Billy had a flash of inspiration. He turned to Vester. “Try casting a Fire spell at the wave,” he said.
“I don’t think I want to do that,” said his friend.
“Vester, you have to.
Just something small,” Billy insisted.
Vester hesitated, then nodded. He took his lighter out of his pocket, flicked a flame into existence, and then pulled the flame away from the lighter. He tossed the small bit of fire into the sky, where it hovered above his head for a moment, before streaking like a bullet at the wave.
Billy could feel everyone tense. What if Vester’s spell rebounded as well?
But it didn’t. It just hit the face of the wave with a hiss, and was quenched by the mountain of water.
“It didn’t bounce back,” said Vester.
“No,” said Billy. “It’s just Earth spells that come back.”
“Billy?” said Mrs. Russet. “What do you know that we don’t?”
Billy wanted to tell her. But he knew that if he did tell her, it would give him too much time to think about what he had to do next, and in thinking about it, he could lose his nerve.
So rather than answer, Billy just said, “I’ll be right back.” A moment later he added, “I hope.”
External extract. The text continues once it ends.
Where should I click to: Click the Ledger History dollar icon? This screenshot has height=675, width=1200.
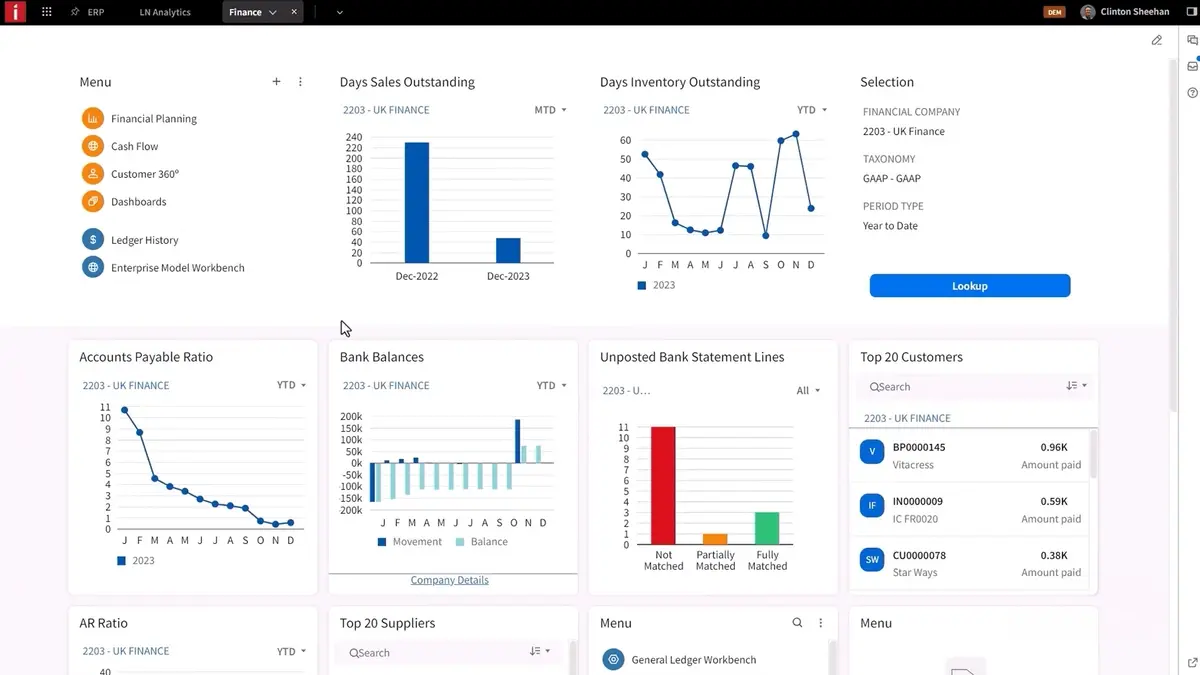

And then, for the second time in his life, Billy jumped off a high cliff, and plunged toward the roiling sea below.
He heard the screams of his friends, but the sound faded almost instantly, replaced by the whipping of air past his ears. Saltwater sprayed into his eyes as he fell, and he had an instant to take a deep breath before he hit the furiously pounding surf below.
He hit the water hard, half expecting to feel his legs shatter with the impact, but they remained attached. A bubble escaped his lips, and he realized he was still holding the breath he had inhaled before crashing below the waves. He let it out.
And did not breathe in again.
Billy felt a huge surge of relief. He had guessed that he would be able to survive underwater, but hadn’t been one hundred percent sure. The last time he had fallen from a cliff into the ocean below, he had been rescued by a blue whale named Artemaeus, who took him to meet the mermaid Blue, who had once been known as the Lady of Shalott. Billy hadn’t drowned, or been crushed by the tremendous pressure of the ocean’s depths, because Blue had “changed him” somehow; had rendered him impervious to the pressure of the deep and had made it possible for Billy to hold his breath indefinitely. Billy had thought the change was permanent, but he hadn’t been sure, until now.